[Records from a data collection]
□ □ □ □

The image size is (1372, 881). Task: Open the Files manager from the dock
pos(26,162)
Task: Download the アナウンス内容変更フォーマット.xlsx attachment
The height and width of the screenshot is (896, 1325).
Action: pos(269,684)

□ □ □ □

Instructions for the task –
The line with "The height and" marks where to start. Transcribe from there through the final line of the records, exactly and with nothing added.

Solution –
The height and width of the screenshot is (896, 1325).
Action: pos(269,684)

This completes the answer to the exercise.